▶ [Dataset]:

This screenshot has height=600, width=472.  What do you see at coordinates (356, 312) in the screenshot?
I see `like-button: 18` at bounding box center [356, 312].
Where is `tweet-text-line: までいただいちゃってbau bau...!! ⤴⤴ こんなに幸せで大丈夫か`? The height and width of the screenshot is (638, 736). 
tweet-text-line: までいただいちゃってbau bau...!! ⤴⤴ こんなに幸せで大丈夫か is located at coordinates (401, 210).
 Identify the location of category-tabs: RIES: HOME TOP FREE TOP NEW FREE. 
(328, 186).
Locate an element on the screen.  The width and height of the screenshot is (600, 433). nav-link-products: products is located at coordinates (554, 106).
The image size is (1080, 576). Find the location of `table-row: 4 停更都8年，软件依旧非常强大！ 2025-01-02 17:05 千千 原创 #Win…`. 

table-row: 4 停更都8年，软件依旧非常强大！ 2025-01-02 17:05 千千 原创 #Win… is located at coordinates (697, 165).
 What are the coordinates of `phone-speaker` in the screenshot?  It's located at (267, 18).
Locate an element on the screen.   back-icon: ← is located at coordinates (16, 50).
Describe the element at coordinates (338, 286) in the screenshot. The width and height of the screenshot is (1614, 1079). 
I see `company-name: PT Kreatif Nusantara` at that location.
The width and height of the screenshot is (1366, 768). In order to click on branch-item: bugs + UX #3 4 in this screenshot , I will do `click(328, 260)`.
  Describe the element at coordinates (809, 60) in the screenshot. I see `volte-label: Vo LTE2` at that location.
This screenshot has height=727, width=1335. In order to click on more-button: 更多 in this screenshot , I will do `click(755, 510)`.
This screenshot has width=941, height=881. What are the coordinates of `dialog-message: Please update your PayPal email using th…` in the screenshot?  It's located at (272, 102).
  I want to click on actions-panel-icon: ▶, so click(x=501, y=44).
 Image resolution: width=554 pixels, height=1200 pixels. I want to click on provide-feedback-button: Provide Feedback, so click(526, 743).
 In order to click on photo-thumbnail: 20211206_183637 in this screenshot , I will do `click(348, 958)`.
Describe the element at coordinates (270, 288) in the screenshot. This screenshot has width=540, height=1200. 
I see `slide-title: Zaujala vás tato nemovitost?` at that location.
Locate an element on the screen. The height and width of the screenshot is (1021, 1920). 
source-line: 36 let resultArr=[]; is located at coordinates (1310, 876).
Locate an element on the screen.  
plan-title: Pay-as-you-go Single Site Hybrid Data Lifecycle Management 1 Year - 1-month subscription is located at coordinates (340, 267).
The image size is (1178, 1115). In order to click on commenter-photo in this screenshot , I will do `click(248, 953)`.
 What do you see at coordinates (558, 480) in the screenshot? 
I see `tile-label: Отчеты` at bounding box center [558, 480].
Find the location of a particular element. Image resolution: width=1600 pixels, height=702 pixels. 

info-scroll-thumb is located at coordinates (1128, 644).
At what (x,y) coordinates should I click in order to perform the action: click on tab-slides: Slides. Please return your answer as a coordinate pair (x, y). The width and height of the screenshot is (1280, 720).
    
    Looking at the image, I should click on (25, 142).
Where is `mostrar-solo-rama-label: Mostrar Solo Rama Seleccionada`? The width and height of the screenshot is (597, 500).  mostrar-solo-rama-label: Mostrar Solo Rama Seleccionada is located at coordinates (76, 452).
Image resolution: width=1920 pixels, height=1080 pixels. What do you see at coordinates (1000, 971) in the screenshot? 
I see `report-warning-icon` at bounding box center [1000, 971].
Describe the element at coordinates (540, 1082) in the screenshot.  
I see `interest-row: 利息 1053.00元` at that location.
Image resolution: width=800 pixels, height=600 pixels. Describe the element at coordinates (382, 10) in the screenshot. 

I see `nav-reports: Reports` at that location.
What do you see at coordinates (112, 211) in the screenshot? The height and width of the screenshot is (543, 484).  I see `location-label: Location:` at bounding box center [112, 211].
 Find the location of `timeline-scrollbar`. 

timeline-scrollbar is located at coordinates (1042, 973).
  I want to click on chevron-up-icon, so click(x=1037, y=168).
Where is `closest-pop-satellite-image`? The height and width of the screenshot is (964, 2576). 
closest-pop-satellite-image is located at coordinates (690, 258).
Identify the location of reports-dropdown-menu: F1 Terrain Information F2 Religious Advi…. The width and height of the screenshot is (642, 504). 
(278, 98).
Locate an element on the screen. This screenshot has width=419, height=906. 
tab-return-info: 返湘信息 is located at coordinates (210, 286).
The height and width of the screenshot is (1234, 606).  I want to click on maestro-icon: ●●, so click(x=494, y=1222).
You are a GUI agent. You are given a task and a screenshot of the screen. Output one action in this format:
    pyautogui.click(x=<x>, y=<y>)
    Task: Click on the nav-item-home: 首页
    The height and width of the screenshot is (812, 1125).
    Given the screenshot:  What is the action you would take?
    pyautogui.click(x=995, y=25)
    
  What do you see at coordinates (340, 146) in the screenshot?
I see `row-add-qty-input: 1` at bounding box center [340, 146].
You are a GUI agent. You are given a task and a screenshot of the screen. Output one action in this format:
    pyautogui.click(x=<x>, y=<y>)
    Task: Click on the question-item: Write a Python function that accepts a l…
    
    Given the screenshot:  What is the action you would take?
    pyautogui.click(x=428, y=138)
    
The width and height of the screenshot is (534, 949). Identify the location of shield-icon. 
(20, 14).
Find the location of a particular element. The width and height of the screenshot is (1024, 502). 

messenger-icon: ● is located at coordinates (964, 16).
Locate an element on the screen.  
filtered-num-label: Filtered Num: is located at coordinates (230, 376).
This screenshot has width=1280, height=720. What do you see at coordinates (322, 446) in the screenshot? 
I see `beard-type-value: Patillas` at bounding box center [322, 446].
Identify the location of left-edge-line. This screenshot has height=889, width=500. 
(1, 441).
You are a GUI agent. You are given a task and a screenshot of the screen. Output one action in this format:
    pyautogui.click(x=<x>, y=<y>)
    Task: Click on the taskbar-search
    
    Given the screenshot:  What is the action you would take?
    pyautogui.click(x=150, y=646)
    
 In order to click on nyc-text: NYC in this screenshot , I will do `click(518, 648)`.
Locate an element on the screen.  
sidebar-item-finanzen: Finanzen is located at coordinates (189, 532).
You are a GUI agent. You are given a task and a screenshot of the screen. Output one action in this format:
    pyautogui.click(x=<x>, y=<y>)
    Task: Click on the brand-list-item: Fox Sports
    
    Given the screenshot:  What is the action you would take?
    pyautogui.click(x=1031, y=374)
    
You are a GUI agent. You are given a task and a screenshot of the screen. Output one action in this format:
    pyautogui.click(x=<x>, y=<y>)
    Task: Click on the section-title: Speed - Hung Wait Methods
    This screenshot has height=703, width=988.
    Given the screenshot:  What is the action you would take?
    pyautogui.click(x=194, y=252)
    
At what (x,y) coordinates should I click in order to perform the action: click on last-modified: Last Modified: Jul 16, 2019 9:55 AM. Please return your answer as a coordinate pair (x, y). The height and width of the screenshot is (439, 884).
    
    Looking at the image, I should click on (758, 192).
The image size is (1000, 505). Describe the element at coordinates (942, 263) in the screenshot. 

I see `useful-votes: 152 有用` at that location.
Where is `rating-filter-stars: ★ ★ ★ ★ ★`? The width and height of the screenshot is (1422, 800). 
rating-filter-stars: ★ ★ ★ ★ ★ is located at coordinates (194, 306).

▶ [Exercise aim]: Reproduce verbatim the stretch of the listing that begins with the line containing "The width and height of the screenshot is (534, 949)." and ends with the line containing "messenger-icon: ● is", including both of those lines.

▶ [The answer]:
The width and height of the screenshot is (534, 949). Identify the location of shield-icon. 
(20, 14).
Find the location of a particular element. The width and height of the screenshot is (1024, 502). 

messenger-icon: ● is located at coordinates (964, 16).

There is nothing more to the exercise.